Les habitants de Huwara sont encore sous le choc. Des familles entières ont failli être brûlées vives. Certaines ont d’ailleurs même dû être évacuées par l’armée israélienne. Des attaques indiscriminées, des maisons incendiées, une ville dévastée. Du jamais vu. Et pourtant, les expéditions punitives des colons, toute la Cisjordanie, tous les Palestiniens, y sont habitués. Mais des agressions de cette ampleur sont sans précédent.

Une cigarette dans une main, un café dans l’autre, Youcef, habitant de Huwara découvre ce lundi matin les dégâts laissés par une nuit de violences. Les colons ont tout détruit, tout brûlé. Ses voitures, mais aussi son camion-citerne, son gagne-pain. « Ils sont venus d’Itsar, de la colonie d’Itsar, raconte-t-il. Ils ont brûlé cette maison là-bas. Regardez plus loin, ils ont aussi incendié cette autre maison, il y a encore de la fumée. Quelle catastrophe, ils ont tout réduit en cendres, il y en a pour des millions de pertes. Et ils ont fait tout ça avec la protection de l’armée israélienne. »

Son frère Atta vient, lui aussi, témoigner. Il décrit une nuit d’horreur. Ses enfants sont traumatisés : « Les colons étaient armés. Ils ont tiré à balles réelles. Il y a eu des gaz lacrymogènes. Mes enfants n’ont pas fermé l’œil de la nuit. Ils sont terrorisés. Mon plus jeune fils n’a pas quitté mes bras, il est terrifié. Terrifié. On a assisté, impuissants, à la destruction de nos biens. Si vous osez vous interposer, ils vous tuent. »

Youcef, Palestinien de Huwara, découvre l’ampleur des dégâts ce 27 février. Les colons ont brûlé son camion-citerne, sa voiture et celles de ses frères.

####################

◆ CONSIGNE A
Reproduisez intégralement et à l'identique l'article sur l'attaque des colons à Huwara.
◆ CONSIGNE B
Dans les enregistrements, recopiez à l'identique les lignes qui vont de celle contenant « Given: Select the » jusqu'à celle contenant « Action: (94, 307) », ces deux lignes comprises, et rien d'autre.

####################

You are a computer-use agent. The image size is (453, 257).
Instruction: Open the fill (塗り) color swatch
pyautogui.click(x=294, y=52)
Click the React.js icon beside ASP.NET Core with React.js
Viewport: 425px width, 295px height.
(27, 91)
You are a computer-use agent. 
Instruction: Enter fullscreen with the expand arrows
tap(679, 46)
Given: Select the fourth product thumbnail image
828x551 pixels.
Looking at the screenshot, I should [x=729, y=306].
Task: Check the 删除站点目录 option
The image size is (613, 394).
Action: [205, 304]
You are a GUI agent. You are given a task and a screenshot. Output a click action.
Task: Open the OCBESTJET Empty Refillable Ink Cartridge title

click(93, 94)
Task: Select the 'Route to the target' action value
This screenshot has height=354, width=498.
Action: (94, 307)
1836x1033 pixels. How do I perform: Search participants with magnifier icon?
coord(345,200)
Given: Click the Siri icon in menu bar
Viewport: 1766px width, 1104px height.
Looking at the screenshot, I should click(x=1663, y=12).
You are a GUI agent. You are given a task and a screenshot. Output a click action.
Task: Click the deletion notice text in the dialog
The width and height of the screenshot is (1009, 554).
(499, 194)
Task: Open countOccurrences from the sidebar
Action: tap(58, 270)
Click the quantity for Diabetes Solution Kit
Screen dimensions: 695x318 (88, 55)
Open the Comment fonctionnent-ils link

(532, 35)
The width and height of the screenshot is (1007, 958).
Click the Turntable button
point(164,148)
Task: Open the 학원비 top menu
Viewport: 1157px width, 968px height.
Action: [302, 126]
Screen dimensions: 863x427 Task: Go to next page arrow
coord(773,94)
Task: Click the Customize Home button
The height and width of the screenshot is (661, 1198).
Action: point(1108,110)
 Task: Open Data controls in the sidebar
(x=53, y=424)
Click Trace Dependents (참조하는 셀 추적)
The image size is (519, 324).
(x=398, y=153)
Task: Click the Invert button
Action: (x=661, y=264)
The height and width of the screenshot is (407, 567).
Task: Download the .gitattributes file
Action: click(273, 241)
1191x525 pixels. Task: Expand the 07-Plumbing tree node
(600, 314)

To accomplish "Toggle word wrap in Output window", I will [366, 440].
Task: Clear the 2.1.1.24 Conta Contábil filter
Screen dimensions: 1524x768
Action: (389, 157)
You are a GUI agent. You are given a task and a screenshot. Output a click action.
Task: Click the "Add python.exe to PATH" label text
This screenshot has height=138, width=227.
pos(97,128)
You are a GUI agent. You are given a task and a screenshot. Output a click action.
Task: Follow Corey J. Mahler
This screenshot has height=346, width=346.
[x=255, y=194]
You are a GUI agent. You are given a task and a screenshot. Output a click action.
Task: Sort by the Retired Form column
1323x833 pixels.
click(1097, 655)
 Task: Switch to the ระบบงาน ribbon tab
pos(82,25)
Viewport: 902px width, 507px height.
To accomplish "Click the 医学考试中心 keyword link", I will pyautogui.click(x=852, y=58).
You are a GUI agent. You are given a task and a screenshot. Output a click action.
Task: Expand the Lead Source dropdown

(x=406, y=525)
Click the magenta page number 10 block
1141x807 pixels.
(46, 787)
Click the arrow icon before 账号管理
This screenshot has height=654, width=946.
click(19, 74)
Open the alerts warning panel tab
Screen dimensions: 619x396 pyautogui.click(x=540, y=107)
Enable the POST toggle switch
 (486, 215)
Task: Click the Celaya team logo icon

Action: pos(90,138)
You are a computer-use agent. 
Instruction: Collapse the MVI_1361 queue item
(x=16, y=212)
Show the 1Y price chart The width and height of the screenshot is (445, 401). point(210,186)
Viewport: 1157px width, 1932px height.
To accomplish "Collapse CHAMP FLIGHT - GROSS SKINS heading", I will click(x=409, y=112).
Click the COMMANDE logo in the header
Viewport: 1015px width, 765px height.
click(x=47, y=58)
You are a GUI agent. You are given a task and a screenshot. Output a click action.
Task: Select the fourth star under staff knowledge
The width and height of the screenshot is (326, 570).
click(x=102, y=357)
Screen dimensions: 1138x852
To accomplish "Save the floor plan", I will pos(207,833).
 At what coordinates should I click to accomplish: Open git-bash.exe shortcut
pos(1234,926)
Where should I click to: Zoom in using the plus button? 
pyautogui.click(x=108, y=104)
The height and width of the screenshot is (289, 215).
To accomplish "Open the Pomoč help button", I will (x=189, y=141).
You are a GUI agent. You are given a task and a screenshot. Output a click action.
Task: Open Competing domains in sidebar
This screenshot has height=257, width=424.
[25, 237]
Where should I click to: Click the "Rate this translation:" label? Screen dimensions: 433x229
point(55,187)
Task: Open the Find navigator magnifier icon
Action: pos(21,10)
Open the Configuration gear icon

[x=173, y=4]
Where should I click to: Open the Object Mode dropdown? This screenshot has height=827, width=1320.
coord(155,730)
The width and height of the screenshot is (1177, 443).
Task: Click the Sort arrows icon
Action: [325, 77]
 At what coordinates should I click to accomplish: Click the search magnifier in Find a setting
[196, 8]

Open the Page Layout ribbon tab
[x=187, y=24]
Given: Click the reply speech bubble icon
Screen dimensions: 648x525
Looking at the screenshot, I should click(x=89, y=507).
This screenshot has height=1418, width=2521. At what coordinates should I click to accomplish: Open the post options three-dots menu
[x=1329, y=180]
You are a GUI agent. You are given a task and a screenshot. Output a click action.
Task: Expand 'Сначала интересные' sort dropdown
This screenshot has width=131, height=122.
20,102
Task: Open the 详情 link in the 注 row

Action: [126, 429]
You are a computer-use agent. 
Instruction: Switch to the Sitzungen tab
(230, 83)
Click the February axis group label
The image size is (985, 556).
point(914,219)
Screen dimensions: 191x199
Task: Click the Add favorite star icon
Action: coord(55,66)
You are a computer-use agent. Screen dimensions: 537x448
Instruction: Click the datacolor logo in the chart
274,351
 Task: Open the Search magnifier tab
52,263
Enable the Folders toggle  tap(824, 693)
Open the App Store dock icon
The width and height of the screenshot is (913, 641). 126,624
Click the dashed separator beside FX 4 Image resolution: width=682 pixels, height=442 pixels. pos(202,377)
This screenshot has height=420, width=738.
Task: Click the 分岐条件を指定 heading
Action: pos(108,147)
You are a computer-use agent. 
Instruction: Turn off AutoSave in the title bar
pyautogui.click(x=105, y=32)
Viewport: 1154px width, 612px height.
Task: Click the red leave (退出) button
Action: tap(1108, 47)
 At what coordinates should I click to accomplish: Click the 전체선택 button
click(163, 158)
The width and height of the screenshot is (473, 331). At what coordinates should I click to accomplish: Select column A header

####################

◆ RÉPONSE RÉDIGÉE A
Les habitants de Huwara sont encore sous le choc. Des familles entières ont failli être brûlées vives. Certaines ont d’ailleurs même dû être évacuées par l’armée israélienne. Des attaques indiscriminées, des maisons incendiées, une ville dévastée. Du jamais vu. Et pourtant, les expéditions punitives des colons, toute la Cisjordanie, tous les Palestiniens, y sont habitués. Mais des agressions de cette ampleur sont sans précédent.

Une cigarette dans une main, un café dans l’autre, Youcef, habitant de Huwara découvre ce lundi matin les dégâts laissés par une nuit de violences. Les colons ont tout détruit, tout brûlé. Ses voitures, mais aussi son camion-citerne, son gagne-pain. « Ils sont venus d’Itsar, de la colonie d’Itsar, raconte-t-il. Ils ont brûlé cette maison là-bas. Regardez plus loin, ils ont aussi incendié cette autre maison, il y a encore de la fumée. Quelle catastrophe, ils ont tout réduit en cendres, il y en a pour des millions de pertes. Et ils ont fait tout ça avec la protection de l’armée israélienne. »

Son frère Atta vient, lui aussi, témoigner. Il décrit une nuit d’horreur. Ses enfants sont traumatisés : « Les colons étaient armés. Ils ont tiré à balles réelles. Il y a eu des gaz lacrymogènes. Mes enfants n’ont pas fermé l’œil de la nuit. Ils sont terrorisés. Mon plus jeune fils n’a pas quitté mes bras, il est terrifié. Terrifié. On a assisté, impuissants, à la destruction de nos biens. Si vous osez vous interposer, ils vous tuent. »

Youcef, Palestinien de Huwara, découvre l’ampleur des dégâts ce 27 février. Les colons ont brûlé son camion-citerne, sa voiture et celles de ses frères.

◆ RÉPONSE RÉDIGÉE B
Given: Select the fourth product thumbnail image
828x551 pixels.
Looking at the screenshot, I should [x=729, y=306].
Task: Check the 删除站点目录 option
The image size is (613, 394).
Action: [205, 304]
You are a GUI agent. You are given a task and a screenshot. Output a click action.
Task: Open the OCBESTJET Empty Refillable Ink Cartridge title

click(93, 94)
Task: Select the 'Route to the target' action value
This screenshot has height=354, width=498.
Action: (94, 307)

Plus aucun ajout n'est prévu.